Under Maryland law, sellers are strictly hable for physical harm caused by a product “in a defective condition unreasonably dangerous to the user.” Restatement (Second) of Torts § 402A (1965). Under the consumer expectation test, however, a product is “unreasonably dangerous” only if it is “dangerous to an extent beyond that which would be contemplated by the ordinary consumer who purchases it, with the ordinary knowledge common to the community as to its characteristics.” Id., cmt. I; see Phipps v. General Motors Corp., 278 Md. 337, 363 A.2d 955, 963 (1976) (noting that Maryland has adopted the strict liability principles of § 402A of the Restatement (Second) of Torts). Similarly, a manufacturer or seller of a product cannot be held hable under a negligent failure-to-warn claim if the danger of the product was obvious to the consumer. See Mazda Motor of Am., Inc. v. Rogowski, 105 Md. App. 318, 659 A.2d 391, 397 (1995) (noting that there is no duty to warn of obvious or commonly-known dangers).

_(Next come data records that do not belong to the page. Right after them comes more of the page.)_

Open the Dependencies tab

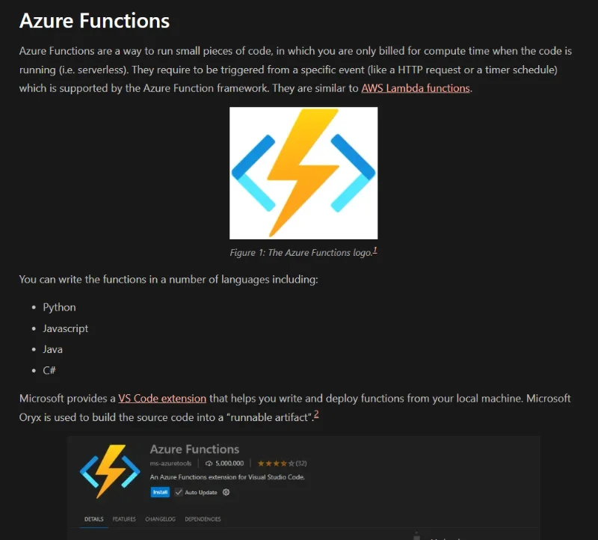tap(203, 519)
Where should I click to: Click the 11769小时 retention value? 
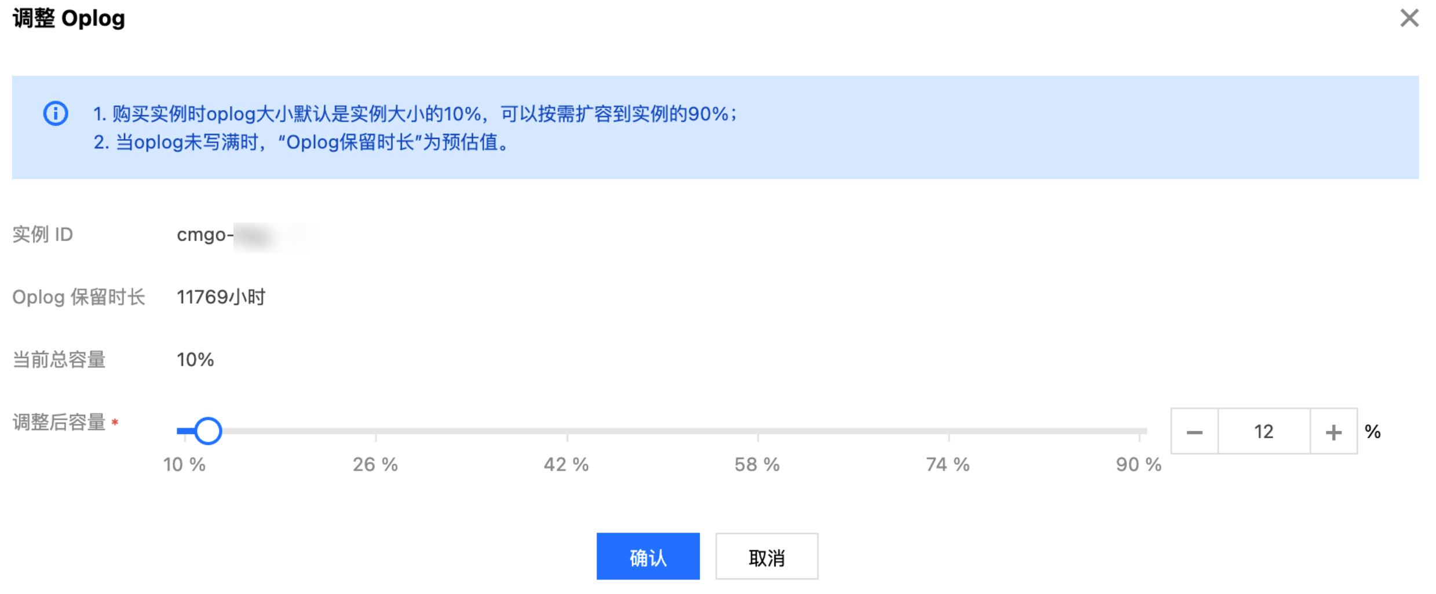point(221,297)
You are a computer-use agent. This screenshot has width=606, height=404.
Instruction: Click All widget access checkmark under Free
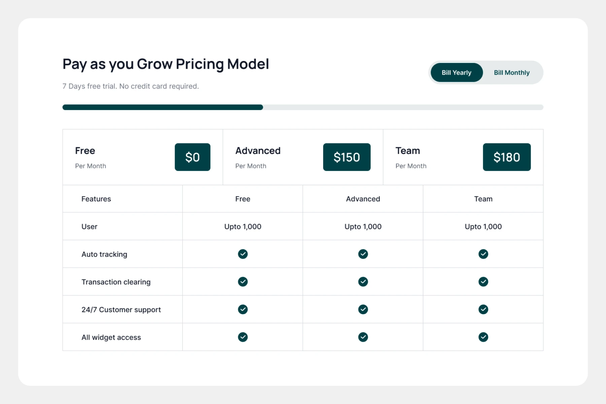coord(243,337)
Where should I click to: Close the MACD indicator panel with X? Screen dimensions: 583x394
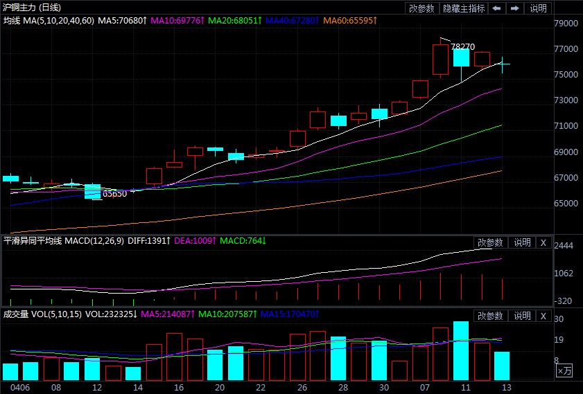click(543, 242)
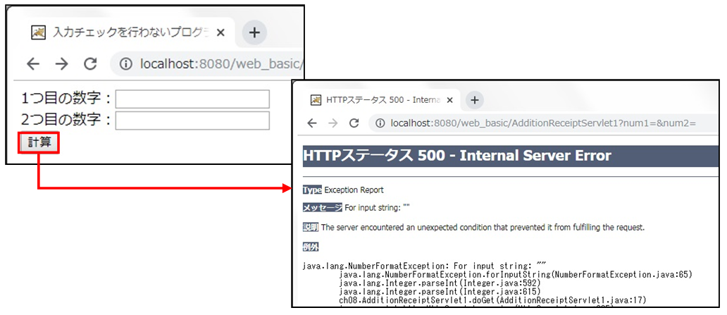The height and width of the screenshot is (315, 727).
Task: Click the HTTPステータス 500 - Internal Server Error heading
Action: click(x=456, y=156)
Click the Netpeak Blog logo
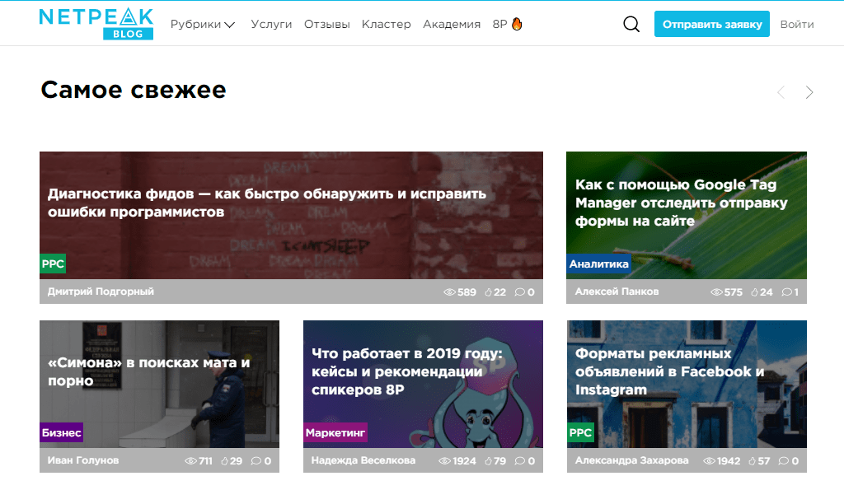Screen dimensions: 844x490 coord(95,22)
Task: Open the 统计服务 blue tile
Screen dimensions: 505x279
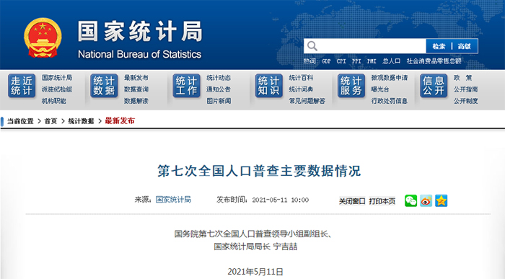Action: coord(351,86)
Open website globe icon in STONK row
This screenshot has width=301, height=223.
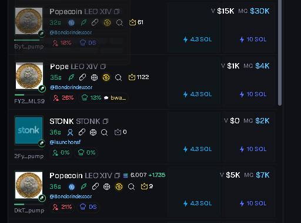point(93,132)
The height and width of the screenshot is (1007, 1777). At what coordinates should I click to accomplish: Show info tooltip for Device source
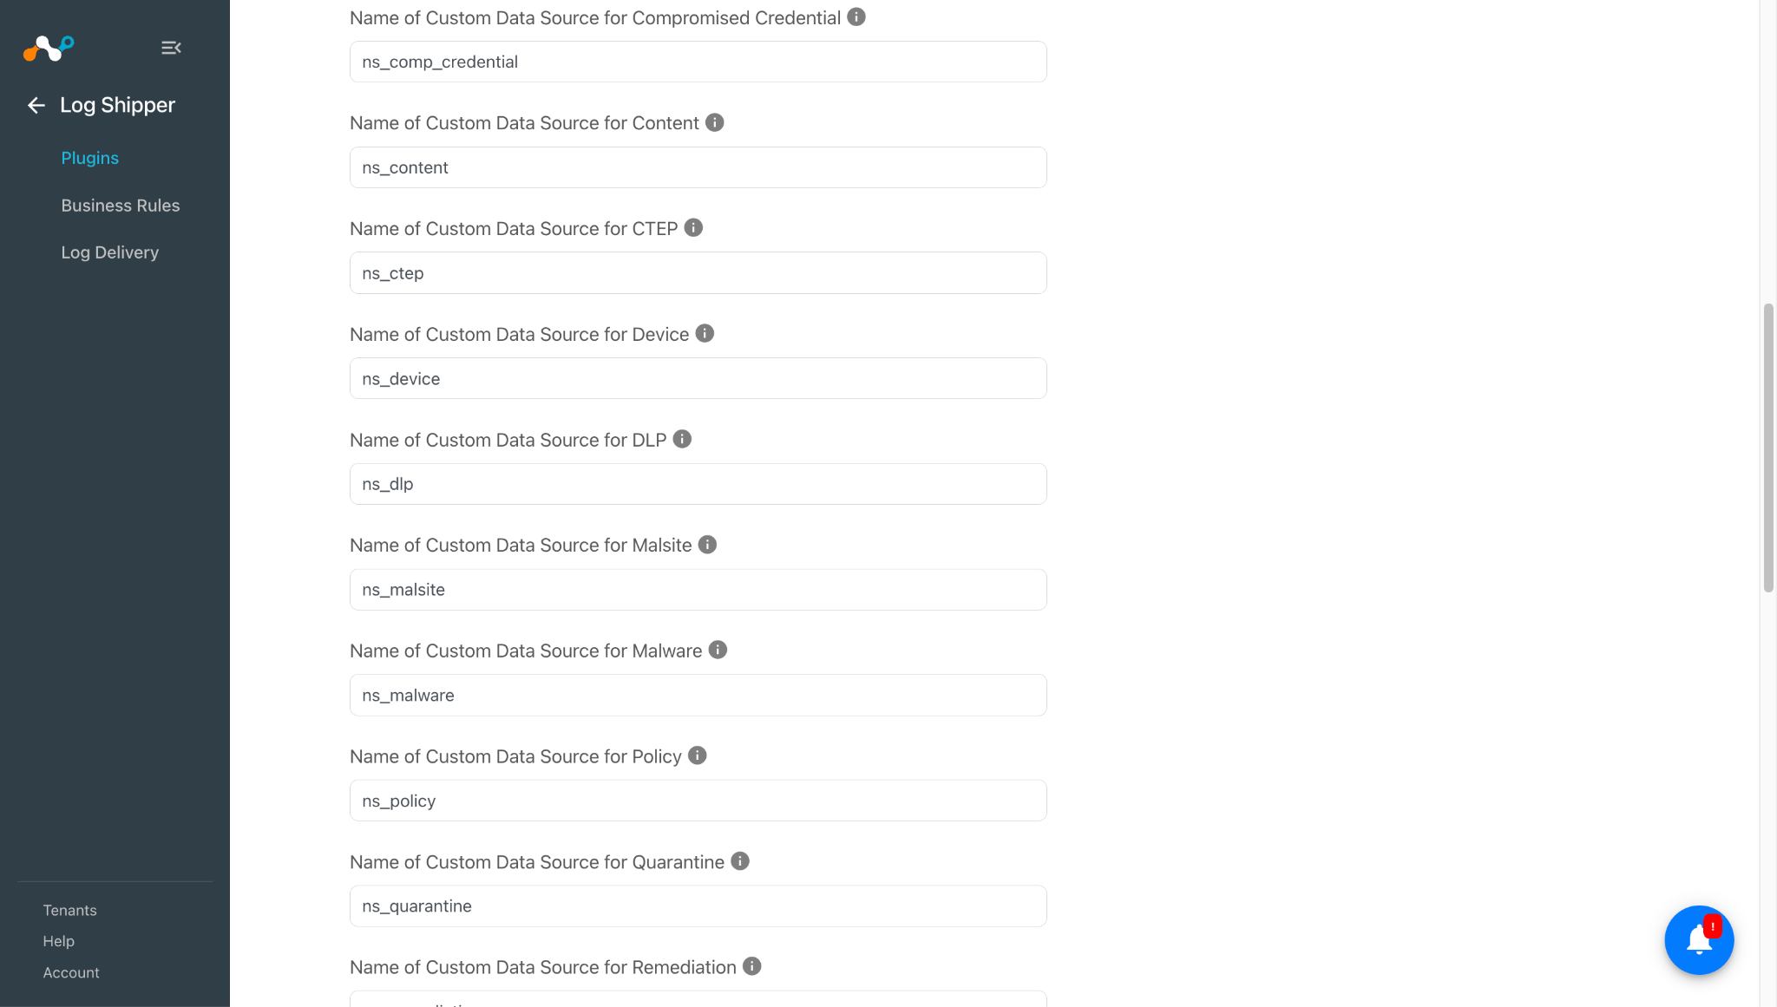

In this case, defendants presented an expert opinion by Robert J. Norrell, Ph.D., a historian with the University of Tennessee. Dr. Norrell conducted research into the question of public awareness throughout the twentieth century about the health risks of smoking. He concluded that “between 1947 and 1969 there was widespread common knowledge among ordinary people that cigarette smoking could cause serious life-threatening diseases.” Waterhouse, 368 F.Supp.2d at 436.

In response, Waterhouse offered the affidavit of Allan Feingold, M.D., a pulmonologist, who stated that “most smokers did not have a real understanding of the risk of cigarette smoking” during these years. Id. (internal quotation marks omitted). The district court, however, ruled that Dr. Feingold, in contrast to Dr.